→ Metin kesiti:
§

Metin: Ben ne Kültür Bakanlığı, ne de bu tip başka bir kurumla kendimi ilişkilendirebilirim çünkü bu tip konularda ne bilgim, ne de fikrim var. İnsanlar yapmakta başarılı oldukları ve sevdikleri işi yapsınlar diye naçizane bir tavsiyede bulunabilirim.
- 1992 tarihli Trail Blazer albümünden iki şarkı seçilmiş bu albüme. Bunlardan biri, No One Wins the Fight. O dönem hem tartışma yaratan hem de ilgi çeken, bu şarkıdaki Mehter Marşı solosuydu. Bu şarkı için metal müzik içerisinde yerel motiflerin kullanıldığı ilk Pentagram şarkısıydı diyebilir miyiz? Bu solo kimin aklına geldi, o dönem nasıl tepkilerle karşılaştınız ayrıca Akustik albümünde neden Mehter Marşı solosu kullanılmadı?

§

→ Veri kesitleri:
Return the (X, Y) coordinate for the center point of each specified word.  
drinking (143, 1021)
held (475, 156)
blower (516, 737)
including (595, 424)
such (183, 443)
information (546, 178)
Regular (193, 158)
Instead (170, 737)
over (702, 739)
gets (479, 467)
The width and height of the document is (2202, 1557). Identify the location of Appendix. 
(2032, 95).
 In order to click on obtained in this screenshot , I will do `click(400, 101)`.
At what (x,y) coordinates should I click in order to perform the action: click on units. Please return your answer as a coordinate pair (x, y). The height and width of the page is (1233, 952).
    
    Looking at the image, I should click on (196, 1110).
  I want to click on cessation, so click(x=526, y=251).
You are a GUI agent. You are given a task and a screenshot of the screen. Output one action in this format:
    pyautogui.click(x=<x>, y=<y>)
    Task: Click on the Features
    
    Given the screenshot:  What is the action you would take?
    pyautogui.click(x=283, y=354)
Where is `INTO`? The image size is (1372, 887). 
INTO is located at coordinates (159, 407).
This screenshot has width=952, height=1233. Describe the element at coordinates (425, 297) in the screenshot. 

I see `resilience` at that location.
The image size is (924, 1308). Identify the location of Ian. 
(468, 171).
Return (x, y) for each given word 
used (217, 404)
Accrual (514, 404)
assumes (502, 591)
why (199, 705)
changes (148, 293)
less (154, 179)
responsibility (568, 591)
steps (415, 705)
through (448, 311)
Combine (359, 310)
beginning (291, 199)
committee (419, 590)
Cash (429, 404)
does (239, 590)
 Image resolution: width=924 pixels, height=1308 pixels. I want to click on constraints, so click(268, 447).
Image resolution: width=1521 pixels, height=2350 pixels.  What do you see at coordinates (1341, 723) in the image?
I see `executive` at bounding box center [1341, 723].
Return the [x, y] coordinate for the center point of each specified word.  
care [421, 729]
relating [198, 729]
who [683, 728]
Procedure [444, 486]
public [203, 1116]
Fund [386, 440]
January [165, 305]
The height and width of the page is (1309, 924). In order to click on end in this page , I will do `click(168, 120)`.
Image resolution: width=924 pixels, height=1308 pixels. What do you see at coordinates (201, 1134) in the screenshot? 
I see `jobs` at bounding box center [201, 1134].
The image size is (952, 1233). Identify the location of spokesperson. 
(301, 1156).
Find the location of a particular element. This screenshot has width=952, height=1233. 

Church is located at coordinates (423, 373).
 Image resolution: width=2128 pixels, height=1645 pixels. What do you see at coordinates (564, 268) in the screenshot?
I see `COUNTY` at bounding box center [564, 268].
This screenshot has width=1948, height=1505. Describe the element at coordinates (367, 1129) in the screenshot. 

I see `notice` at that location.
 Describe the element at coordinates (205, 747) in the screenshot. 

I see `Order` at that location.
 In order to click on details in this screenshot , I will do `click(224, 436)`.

§

→ Görev 1:
Pentagram söyleşisine göre Mehter Marşı solosu hangi şarkıda yer alıyordu?
→ Görev 2:
Pentagram söyleşisini son cümleden sonra kaldığı yerden sürdürün.

→ Beklenen çıktı 1:
No One Wins the Fight

→ Beklenen çıktı 2:
Hakan: Türk ezgileri ya da etnik Orta Doğu tınıları sokuşturma fikirleri genelde benden çıkar. Thousand In The Eastland'in girişi gibi, misket havasının metal versiyonu gibi, ya da bazı şarkılarda birden darbukalar veya etnik bir melodi girerse gibi. Trail Blazer albümü Körfez Savaşı döneminde yapıldı. No One Wins The Fight, savaşan iki tarafın da kaybettikleriyle ilgili bir şarkı. Kazananın da aslında kaybettiğini vurgulayan bu şarkının finalini ironik olarak Mehter Marşı ile bitirmiştik. Sonradan İzmir marşı oldu o bölüm.
- Trail Blazer albümünde Fly Forever şarkısını Doğu’da görev yaparken şehit düşen Ümit Yılbar’a adadığınızı belirtmiştiniz. Albüm kitapçığında şöyle yazıyor: "Sevgili gitaristimiz Ümit Yılbar’ı kaybettik, bu amaçsız ve anlamsız savaşta. Gitarını çalıp yerine silah vermişlerdi. Her zaman kalbimizde yaşayacak, onu her zaman özleyeceğiz"
Bu 'savaş' hakkında ne söylemek istersiniz? O günlerden bugünlere ne değişti?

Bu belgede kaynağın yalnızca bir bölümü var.